Helmed by Christopher Zalla, ‘Radical’ not only captures the challenges and obstacles faced by the protagonist but also delves into the evolving dynamics with other key characters. The movie earned acclaim and recognition, securing the Festival Favorite Award at the prestigious Sundance Film Festival. The cast is led by Eugenio Derbez, who delivers a compelling performance as Sergio, the passionate teacher at the heart of the story. Daniel Haddad takes on the role of Chucho, the principal, whose initial opposition transforms into a crucial alliance. Jennifer Trejo, Mia Fernanda Solis, and Danilo Guardiola portray students whose academic excellence unfolds against the backdrop of their teacher’s newfound passion. The realistic narrative makes many wonder whether there’s any truth to the story.
The Real Story Behind Radical
Driven by a screenplay written by director Christopher Zalla from Joshua Davis’ 2013 report for Wired magazine, titled ‘A Radical Way of Unleashing a Generation of Geniuses,’ ‘Radical’ is based on the true story of a teacher Sergio Juárez Correa at the José Urbina López Primary School. The school serves residents of Matamoros, a town situated along the US-Mexico border, which was strewn with cartels and drug trade. In this challenging environment, students had lost the motivation to study, teachers lacked the means to educate them, and the value of education in society was insignificant.
Encountering a diligent 12-year-old student named Paloma Noyola Bueno in 2011 proved to be a turning point for Sergio Juárez Correa. Despite teaching with a degree of disinterest for five years, witnessing Paloma’s hard work and dedication to her education inspired him to embark on a transformative journey. Motivated by this newfound enthusiasm, Sergio began exploring alternative teaching methods. His quest led him to the work of various academicians, most notably Sugata Mitra, a professor of educational technology at Newcastle University in the UK.
Mitra’s research suggested that students, when given the space to explore solutions to problems independently and with minimal interference, tend to learn more creatively. Importantly, they engage in learning not out of obligation but out of genuine interest and curiosity. Swiftly implementing these innovative techniques in the classroom, Sergio was pleasantly surprised to witness a positive transformation among his students. They began working collaboratively in teams, teaching each other, and employing logical reasoning to solve problems and enhance their learning.
While recognizing the potential benefits of having access to a computer and the internet, the resource constraints compelled Sergio to utilize these tools on his own to address his students’ queries. As the curiosity among his students continued to grow, Sergio discovered the untapped potential within them, with Paloma emerging as an especially promising learner. While ‘Radical’ takes creative liberties with certain details of the real story, such as relocating the setting to an American town on the US-Mexico border instead of a town in Mexico, the film maintains authenticity by drawing on geographical and political similarities.

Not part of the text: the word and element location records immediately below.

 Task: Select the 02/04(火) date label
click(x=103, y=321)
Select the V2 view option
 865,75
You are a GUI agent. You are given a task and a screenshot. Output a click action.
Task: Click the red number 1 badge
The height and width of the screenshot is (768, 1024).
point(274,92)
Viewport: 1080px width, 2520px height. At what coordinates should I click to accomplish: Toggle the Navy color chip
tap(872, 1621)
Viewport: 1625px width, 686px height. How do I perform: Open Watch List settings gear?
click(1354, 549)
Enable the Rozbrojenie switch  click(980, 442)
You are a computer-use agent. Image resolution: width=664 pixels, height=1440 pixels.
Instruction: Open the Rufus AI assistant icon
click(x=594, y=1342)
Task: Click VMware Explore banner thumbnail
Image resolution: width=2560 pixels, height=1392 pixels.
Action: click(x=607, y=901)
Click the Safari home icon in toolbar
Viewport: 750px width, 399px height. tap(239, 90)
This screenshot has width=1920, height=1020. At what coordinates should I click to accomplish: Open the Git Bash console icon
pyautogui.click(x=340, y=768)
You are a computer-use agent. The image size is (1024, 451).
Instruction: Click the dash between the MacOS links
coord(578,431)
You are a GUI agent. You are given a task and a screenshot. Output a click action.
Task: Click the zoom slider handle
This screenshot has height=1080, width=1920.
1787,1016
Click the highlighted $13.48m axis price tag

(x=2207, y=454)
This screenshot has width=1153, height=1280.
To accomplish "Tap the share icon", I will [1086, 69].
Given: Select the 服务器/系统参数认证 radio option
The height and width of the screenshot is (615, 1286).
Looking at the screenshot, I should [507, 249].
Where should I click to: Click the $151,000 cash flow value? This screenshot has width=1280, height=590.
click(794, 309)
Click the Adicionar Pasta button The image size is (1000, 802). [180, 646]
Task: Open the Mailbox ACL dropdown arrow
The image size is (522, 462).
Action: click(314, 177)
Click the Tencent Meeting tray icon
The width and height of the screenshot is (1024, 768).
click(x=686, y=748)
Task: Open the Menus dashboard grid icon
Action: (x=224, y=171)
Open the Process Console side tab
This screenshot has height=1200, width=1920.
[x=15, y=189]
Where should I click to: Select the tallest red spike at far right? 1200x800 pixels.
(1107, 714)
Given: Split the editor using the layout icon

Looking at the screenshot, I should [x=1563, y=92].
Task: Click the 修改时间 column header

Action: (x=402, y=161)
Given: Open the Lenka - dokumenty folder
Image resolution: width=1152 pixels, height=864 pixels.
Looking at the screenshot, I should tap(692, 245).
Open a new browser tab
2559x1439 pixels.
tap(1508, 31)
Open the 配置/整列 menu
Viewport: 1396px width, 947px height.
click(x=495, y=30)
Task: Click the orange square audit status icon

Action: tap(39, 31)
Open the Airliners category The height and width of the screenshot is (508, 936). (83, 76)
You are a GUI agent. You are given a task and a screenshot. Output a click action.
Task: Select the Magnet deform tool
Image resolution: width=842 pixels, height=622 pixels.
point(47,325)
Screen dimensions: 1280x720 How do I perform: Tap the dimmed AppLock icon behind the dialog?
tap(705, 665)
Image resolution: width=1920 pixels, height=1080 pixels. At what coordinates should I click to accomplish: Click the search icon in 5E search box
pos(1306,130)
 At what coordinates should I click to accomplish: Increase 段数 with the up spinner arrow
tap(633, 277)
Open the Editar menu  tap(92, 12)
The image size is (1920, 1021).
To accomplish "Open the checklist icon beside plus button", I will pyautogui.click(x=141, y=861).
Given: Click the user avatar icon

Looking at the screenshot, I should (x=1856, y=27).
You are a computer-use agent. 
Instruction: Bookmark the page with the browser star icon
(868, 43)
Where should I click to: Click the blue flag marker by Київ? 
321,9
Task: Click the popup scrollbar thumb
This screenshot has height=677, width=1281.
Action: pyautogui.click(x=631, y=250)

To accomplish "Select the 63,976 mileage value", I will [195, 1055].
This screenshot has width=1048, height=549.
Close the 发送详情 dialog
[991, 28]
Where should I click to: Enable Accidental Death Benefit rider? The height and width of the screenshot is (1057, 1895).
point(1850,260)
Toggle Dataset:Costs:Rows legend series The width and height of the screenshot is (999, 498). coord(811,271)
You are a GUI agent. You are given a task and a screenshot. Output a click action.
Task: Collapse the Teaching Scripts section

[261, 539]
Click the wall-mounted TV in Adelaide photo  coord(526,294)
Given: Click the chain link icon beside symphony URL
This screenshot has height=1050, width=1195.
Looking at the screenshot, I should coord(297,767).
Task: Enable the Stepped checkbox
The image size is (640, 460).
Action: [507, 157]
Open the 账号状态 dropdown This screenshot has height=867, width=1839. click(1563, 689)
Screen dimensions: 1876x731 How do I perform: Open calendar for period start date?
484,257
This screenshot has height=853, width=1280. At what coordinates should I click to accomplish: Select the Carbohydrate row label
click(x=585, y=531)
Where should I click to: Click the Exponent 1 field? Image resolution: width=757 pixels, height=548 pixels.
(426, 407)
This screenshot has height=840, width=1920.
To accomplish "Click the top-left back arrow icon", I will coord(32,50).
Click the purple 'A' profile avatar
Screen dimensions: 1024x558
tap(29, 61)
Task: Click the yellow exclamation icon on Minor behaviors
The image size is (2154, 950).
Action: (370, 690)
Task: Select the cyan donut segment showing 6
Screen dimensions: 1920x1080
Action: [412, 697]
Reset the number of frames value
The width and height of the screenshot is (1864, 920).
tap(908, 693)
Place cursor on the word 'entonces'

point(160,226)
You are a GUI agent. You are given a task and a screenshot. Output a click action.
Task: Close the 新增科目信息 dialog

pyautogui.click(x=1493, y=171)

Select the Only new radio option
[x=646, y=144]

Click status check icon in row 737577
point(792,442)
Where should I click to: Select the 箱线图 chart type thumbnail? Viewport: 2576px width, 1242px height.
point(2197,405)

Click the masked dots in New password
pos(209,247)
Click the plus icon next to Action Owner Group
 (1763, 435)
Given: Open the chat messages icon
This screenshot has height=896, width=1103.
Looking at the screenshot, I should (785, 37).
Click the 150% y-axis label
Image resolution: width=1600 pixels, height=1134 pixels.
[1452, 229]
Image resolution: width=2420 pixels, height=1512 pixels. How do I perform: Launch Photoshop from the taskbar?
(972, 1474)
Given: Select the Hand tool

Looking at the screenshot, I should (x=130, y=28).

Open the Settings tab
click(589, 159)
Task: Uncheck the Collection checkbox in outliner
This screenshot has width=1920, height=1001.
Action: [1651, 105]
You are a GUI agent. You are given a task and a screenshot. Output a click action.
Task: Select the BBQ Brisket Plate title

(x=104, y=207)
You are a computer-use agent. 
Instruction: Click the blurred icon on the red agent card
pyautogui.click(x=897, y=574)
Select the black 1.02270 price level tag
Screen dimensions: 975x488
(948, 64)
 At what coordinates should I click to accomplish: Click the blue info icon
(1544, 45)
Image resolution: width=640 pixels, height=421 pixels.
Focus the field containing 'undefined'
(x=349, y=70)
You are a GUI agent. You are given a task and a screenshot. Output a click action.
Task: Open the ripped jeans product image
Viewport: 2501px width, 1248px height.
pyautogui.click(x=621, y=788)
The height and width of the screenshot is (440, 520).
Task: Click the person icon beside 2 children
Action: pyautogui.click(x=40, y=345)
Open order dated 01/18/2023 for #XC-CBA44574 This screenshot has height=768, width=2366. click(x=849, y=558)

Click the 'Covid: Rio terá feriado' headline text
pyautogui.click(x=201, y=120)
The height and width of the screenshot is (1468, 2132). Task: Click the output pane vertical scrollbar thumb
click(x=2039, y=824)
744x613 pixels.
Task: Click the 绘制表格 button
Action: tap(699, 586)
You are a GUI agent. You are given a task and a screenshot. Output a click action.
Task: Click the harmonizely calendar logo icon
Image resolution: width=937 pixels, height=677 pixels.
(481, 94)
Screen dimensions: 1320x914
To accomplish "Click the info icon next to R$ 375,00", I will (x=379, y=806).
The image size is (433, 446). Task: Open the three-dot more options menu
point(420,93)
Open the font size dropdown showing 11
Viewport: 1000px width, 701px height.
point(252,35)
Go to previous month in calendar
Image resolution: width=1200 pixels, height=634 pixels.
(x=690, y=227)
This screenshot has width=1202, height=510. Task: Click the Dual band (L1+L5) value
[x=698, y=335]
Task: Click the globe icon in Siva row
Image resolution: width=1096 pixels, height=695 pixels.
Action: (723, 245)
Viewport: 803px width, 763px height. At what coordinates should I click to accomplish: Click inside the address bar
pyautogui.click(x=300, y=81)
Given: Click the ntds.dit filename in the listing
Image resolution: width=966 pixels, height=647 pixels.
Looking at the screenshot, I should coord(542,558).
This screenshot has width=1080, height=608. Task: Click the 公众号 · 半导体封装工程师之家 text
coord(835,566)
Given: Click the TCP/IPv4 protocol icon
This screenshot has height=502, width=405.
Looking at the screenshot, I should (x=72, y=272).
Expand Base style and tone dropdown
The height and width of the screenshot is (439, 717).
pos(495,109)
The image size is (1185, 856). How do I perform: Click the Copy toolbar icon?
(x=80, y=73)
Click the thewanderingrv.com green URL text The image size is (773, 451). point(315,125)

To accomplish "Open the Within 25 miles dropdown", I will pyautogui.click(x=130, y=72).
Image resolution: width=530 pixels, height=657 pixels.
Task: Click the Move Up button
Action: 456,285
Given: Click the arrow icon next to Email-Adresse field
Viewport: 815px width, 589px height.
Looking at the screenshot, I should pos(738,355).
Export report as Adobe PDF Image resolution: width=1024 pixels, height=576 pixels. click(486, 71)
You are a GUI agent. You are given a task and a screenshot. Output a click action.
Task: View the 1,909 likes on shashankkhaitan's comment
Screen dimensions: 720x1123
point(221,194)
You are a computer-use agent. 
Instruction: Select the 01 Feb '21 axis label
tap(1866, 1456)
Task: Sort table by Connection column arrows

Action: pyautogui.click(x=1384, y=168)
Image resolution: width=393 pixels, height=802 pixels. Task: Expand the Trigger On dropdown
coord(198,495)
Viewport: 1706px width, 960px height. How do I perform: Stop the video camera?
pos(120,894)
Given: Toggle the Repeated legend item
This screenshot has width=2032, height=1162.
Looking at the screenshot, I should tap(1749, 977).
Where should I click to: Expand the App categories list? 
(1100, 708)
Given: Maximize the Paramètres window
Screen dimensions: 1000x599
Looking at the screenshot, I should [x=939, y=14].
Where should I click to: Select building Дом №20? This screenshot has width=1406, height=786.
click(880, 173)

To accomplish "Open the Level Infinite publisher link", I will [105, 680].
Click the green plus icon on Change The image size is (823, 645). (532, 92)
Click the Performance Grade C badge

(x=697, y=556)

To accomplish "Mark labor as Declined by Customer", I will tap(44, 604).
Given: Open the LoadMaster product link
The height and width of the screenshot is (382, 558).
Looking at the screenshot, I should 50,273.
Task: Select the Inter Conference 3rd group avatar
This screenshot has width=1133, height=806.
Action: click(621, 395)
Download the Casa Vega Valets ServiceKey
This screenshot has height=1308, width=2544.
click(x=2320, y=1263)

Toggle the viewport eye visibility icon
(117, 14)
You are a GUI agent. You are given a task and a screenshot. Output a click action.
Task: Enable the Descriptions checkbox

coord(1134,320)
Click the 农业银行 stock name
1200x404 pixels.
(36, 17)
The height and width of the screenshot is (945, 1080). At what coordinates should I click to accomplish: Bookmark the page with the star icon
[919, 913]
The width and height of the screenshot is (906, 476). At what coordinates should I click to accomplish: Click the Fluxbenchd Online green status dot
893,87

The backdrop remains true to the real-life challenges faced by the characters, with the looming drug trade and the presence of criminal groups echoing the harsh realities of the actual events. Set in 2011, the film aligns with the timeframe when Sergio’s innovative teaching methods began making a significant impact on the lives of his students, providing a temporal context that mirrors the genuine progression of the narrative. In June 2012, the 2-day national standardized exam unfolded, revealing a remarkable achievement for Sergio and his students. The average class performance surpassed the national average, signifying the success of the unconventional teaching methods implemented by Sergio.
Notably, the percentage of students who had struggled with the exam in previous years witnessed a significant reduction. Paloma Noyola Bueno, in particular, emerged as the top performer in the entire country. The success extended beyond Paloma, with ten students achieving Math scores, placing them in the 99.99th percentile, and three securing similar accolades in Spanish. Despite the students receiving attention and accolades for their outstanding performance, Sergio’s recognition for his role in this transformative journey was noticeably absent. However, he found satisfaction in the fact that he had provided them with an environment conducive to active learning. ‘Radical’ is an accurate representation of events that transpired in reality.